Is this behavior guaranteed by the SQL standard? Are there any databases that do not behave this way?

UPDATE: Sorry, I should have mentioned this earlier: the solution must use READ_COMMITTED transaction isolation unless that is impossible in which case I will accept the use of SERIALIZABLE.

Community
  • 1
  • 1
Gili
  • 86,244
  • 97
  • 390
  • 689
  • So which DBMS are you using? And no, it is not guaranteed by the SQL standard that "non-existing" rows are locked (seems quite a strange concept actually) –  May 03 '13 at 18:04
  • See this related question from earlier today: http://stackoverflow.com/questions/16359900/ignoring-errors-in-concurrent-insertions – Denis de Bernardy May 03 '13 at 18:17
  • @a_horse_with_no_name, I am using [H2](http://www.h2database.com/) but I'm fishing for a solution that is portable.

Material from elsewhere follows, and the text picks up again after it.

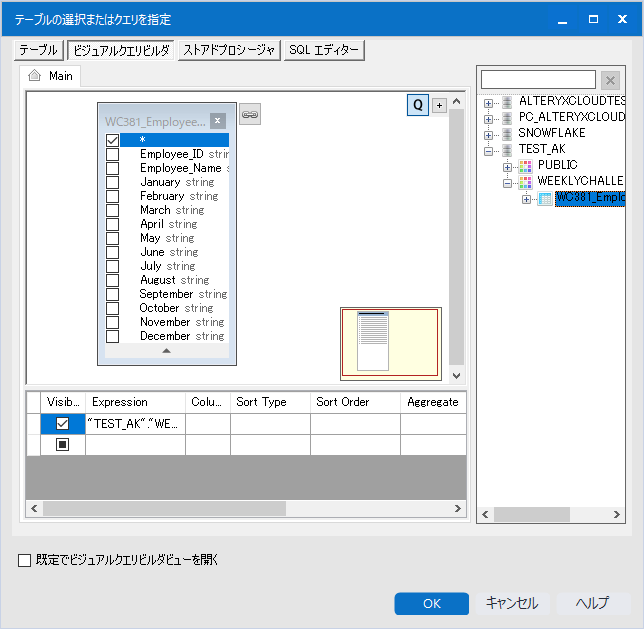Screen dimensions: 644x629
Task: Check the Employee_ID column checkbox
Action: pyautogui.click(x=113, y=155)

So you're saying there is nothing along the lines of `SELECT FOR INSERT`? Please post a formal answer so we can comment on it. – Gili May 04 '13 at 05:48
  • The H2 specific `merge` should work: `merge into customer(id, email, count) key(email) values(null, 'test@acme.com', 10)`. But this will not work in other databases. – Thomas Mueller May 05 '13 at 13:56
  • @ThomasMueller, I'm confused. According to the last comment on stackoverflow.com/a/6307884/14731 you told me that `supplying NULL when using MERGE doesn't make sense` but now you're telling me to do exactly that. If the misunderstanding revolves around the use of `key()` then perhaps you could update the first part of your answer to make use of it? – Gili May 06 '13 at 04:28
  • @Gili supplying null (unknown) for a *key* doesn't make sense. In your case, the key is `email`, and you do know the value. I'm not sure if the `merge into customer(id, email, count) key(email) values(null, 'test@acme.com', 10)` would always update the row however; it might need to be change to prevent that. So yes, it might not work just like that. – Thomas Mueller May 06 '13 at 05:01
  • @ThomasMueller, just to double check we're talking about the same thing. In your answer, did you understand that the table primary key is actually `id` even though I am merging on `email` (which is **not** a primary key)? ... and that is legal? – Gili May 06 '13 at 13:38
  • @Gili yes it is legal. You should have a unique key on email however (without index performance is bad, and you want the records to be unique as far as I understand). The `merge` statement would look something like: `merge into customer(id, email, count) key(email) values((select max(id) from customer c2 where c2.email='test@acme.com'), 'test@acme.com', 10)` - meaning re-use the id if a record exists, but use `null` if not. – Thomas Mueller May 06 '13 at 14:25
  • @ThomasMueller, excellent explanation. Can you please add this example to http://stackoverflow.com/a/6307884/14731? – Gili May 07 '13 at 04:13
  • @Gili I updated the answer. But please note the two question are slightly different: here you have a key (`email`) that isn't the autoincrement column. In the other question there is only `id`. – Thomas Mueller May 07 '13 at 07:03

4 Answers4

2

Use Russell Fox's code but use SERIALIZABLE isolation. This will take a range lock so that the non-existing row is logically locked (together with all other non-existing rows in the surrounding key range).

So it looks like this:

BEGIN TRAN
IF EXISTS (SELECT 1 FROM foo WITH (UPDLOCK, HOLDLOCK) WHERE [email] = 'thisemail')
BEGIN
    UPDATE foo...
END
ELSE
BEGIN
    INSERT INTO foo...
END
COMMIT

Most code taken from his answer, but fixed to provided mutual exclusion semantics.

usr
  • 168,620
  • 35
  • 240
  • 369
  • 1
    That's SQL Server syntax. If Gili was using that, he could also use the MERGE statement. –  May 03 '13 at 20:20
  • I overlooked that. But surely this code is translatable to his system?! The key is using serializable isolation. – usr May 03 '13 at 20:24
  • 1
    @usr, wouldn't REPEATABLE_READ sufficient? I need to prevent inserting of specific values, not a whole range of values. – Gili May 04 '13 at 06:06
  • 1
    @Gili REPEATABLE_READ does not lock non-existing rows and it also does not lock ranges of rows (alas! I wish it did). It does not prevent rows appearing later, it only keeps rows from changing. – usr May 04 '13 at 10:36
2

This question is asked about once a week on SO, and the answers are almost invariably wrong.

Here's the right one.

insert customer (email, count) 
select 'foo@example.com', 0
where not exists (
      select 1 from customer
      where email = 'foo@example.com'
)

update customer set count = count + 1
where email = 'foo@example.com'

If you like, you can insert a count of 1 and skip the update if the inserted rowcount -- however expressed in your DBMS -- returns 1.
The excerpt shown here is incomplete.